Locky Ransomware, Kovter Click-Fraud Malware Spreading in Same Campaigns

Locky ransomware and Kovter click-fraud malware are being spread in the same email campaign for the first time, with malicious .lnk files being used to infect computers.

Researchers at Microsoft’s Malware Protection Center have spotted malicious email campaigns using .lnk attachments to spread Locky ransomware and the Kovter click-fraud Trojan, the first time criminals have simultaneously distributed both pieces of malware.

According to Microsoft, the .lnk file now supports a potent script that contain links to multiple hardcoded domains from which it attempts to download either malware. A .lnk file is a shortcut file that points to an executable file. In this case, email recipients receive a .zip archive attachment that contains a .lnk file, that hides a versatile PowerShell script.

“This new script has no less than five different hardcoded domains from which it attempts to download the payload malware. In addition to Locky, this script also now downloads Kovter,” wrote Microsoft in a blog post explaining its research.

In October, Microsoft spotted cybercriminals switching from using malicious .wsf files in spam campaigns to ones using shortcut files (.lnk extension) that contain PowerShell commands to download and run Locky. At the time, Microsoft said this was notable because it signaled a strategy change by crooks who had been previously relying on the Trojan downloader Nemucod to distribute Locky.

In this most recent campaign, emails containing the .lnk file (contained inside the .zip file) attempt to trick recipients into opening the .zip file as part of a receipt for a spoofed U.S. Postal Service delivery email. If the .zip file is opened and the .lnk shortcut file is executed a PowerShell script is initiated, Microsoft said.

“The script contains the hardcoded domains and the parameters it uses for the download routine. For each attempt to download, it checks if the download is successful and if the downloaded file is at least 10KB. It stops trying to download when these conditions are met, or when it has gone through the five domains twice with no successful download,” wrote the Microsoft Malware Protection Center team.

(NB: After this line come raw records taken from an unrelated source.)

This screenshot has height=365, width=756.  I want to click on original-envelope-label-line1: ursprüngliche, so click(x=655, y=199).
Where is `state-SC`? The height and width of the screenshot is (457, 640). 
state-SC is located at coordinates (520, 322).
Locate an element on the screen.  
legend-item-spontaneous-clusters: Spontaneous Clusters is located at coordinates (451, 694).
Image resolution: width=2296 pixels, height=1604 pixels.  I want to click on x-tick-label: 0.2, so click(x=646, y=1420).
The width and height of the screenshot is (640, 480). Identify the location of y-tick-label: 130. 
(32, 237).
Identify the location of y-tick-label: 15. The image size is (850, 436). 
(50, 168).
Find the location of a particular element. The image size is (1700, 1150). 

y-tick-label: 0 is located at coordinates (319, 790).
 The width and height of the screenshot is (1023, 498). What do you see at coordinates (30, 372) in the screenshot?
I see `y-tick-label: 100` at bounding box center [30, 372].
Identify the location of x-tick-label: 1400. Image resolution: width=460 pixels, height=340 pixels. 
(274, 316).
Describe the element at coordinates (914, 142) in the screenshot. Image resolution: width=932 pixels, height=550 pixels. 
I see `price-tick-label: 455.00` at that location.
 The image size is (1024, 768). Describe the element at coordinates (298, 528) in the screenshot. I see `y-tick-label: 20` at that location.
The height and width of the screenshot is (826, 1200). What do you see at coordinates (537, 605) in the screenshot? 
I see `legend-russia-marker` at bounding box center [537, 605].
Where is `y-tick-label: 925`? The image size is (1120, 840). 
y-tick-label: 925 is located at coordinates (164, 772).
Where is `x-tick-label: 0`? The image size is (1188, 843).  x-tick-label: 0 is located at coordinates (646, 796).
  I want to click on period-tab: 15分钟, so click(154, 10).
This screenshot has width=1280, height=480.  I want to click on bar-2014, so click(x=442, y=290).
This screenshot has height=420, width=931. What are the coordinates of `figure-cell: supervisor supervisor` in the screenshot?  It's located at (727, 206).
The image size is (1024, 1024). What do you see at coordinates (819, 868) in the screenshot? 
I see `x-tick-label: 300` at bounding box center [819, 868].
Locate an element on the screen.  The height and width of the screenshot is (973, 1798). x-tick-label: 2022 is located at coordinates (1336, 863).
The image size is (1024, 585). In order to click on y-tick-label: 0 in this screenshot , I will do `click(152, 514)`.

The use of multiple domains is an obfuscation technique used to throw off URL filtering security solutions, Microsoft said. Instead of the script relying on one URL, that may be blacklisted, it can increase the odds of success by adding additional domains. “All the script needs is one URL that is not blocked in order to successfully download malware,” Microsoft wrote.

Additionally, cybercriminals “have the option to update the malware payload pointed to by the URLs, change the URLs in the script, or do both to try and evade detection,” according to Microsoft.

Since it began tracking, Microsoft notes that cybercriminals update the payload downloaded by the PowerShell script, sometimes on a daily basis. “During our testing, the malware payload was updated with newer versions of either Locky and Kovter, but technically the attackers can change this to any malware they wish to use,” it wrote.

To Microsoft, Locky and Kovter’s shared distribution suggests that the cybercriminals behind the attacks may also be selling or renting servers as pay-per-install service.

This is not the first times security researchers have seen Locky and Kovter so closely associated within a campaign. Last month, PhishMe researchers spotted an email campaign that contained a similar .zip archive that contained an obfuscated JScript file capable of downloading Kovter and Locky from compromised Joomla websites.

To avoid falling prey, Microsoft suggests Windows 10 users lock down PowerShell version 5 to “Constrained Mode.” This limits the extended language features that can lead to unverifiable code execution such as direct .NET scripting, invocation of Win32 APIs via the Add-Type cmdlet, and interaction with COM objects, said Microsoft.